The solution outlined here currently has to store and pass the broker LDAP query credentials manually.

Answer
Curtis Lusmore 7 years ago

Hi Adrian,

This is not possible, as the passwords are encrypted in a format that cannot be reversed.

0
Under review

Feature request: Identity Broker 5.2 object filtering facility

Adrian Corston 7 years ago updated by Matthew Davis (Technical Product Manager) 2 years ago 10

I needed to filter a subset of objects from one connector or adapter (i.e. All Organisation Unit objects) to create separate connectors or adapters for just those objects (i.e. All Business Units).

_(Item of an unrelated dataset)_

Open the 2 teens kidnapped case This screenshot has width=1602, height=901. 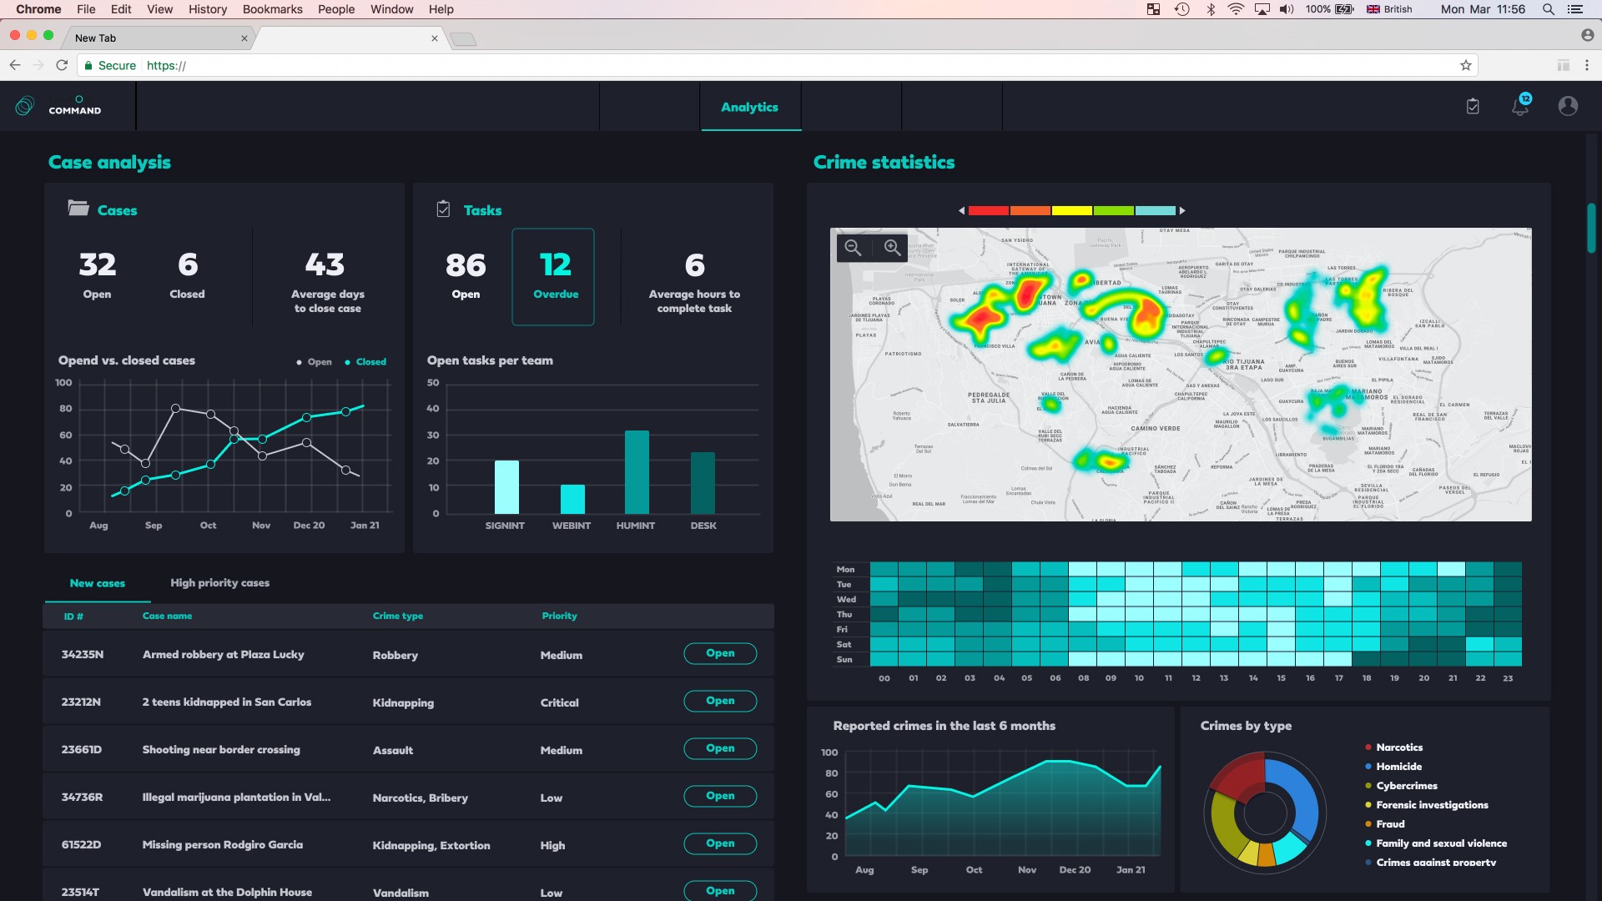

There does not seem to be any way to filter using Broker's built-in functionality, so the solution I chose was to write a powershell script to perform an LDAP query against Broker and populate a new connector based on the selected subset of objects.

Please consider adding this functionality (or something equivalent) to the base Identity Broker product.

0
Completed

Identity Broker 5.2 LDAP interface timeout when another connector is running

Adrian Corston 7 years ago updated by Curtis Lusmore 7 years ago 4

In my solution, when one of my connectors is running I see timeouts when performing LDAP queries against Identity Broker containers.

Answer
Curtis Lusmore 7 years ago
My solution is a simple powershell script invoked from a Broker powershell connector, so it won't retry and the Import will fail (and presumably log an error in Broker).

You could consider adding retry logic to the PowerShell script. See this blog post as an example.

However when MIM connects to Identity Broker, it uses the same LDAP interface, so that would causes the MIM import to fail as well and report a connection error.
That seems like a significant issue to me - having Identity Broker unavailable for any queries while a connector is running is a poor situation.  Can I confirm that you're effectively saying that practically speaking, Identity Broker is single-threaded?!  What is the situation if the connector takes a long time to complete - is it unavailable for requests for the majority of that time?

The connector operations are performed in pages, and the lock should only be held for a single page, giving other operations a chance to run between pages. LDAP queries are similarly performed in pages, meaning the sequence of pages might end up being interleaved. Other factors such as the health of the database and hardware specifications of the server can also impact the duration that database locks are held. Please see Identity Broker Database Recommendations.

I agree that failed imports are not ideal, but solutions need to be resilient to failing operations for a number of other reasons as well. That said, we have work in the pipeline to improve database performance and context isolation to improve this situation.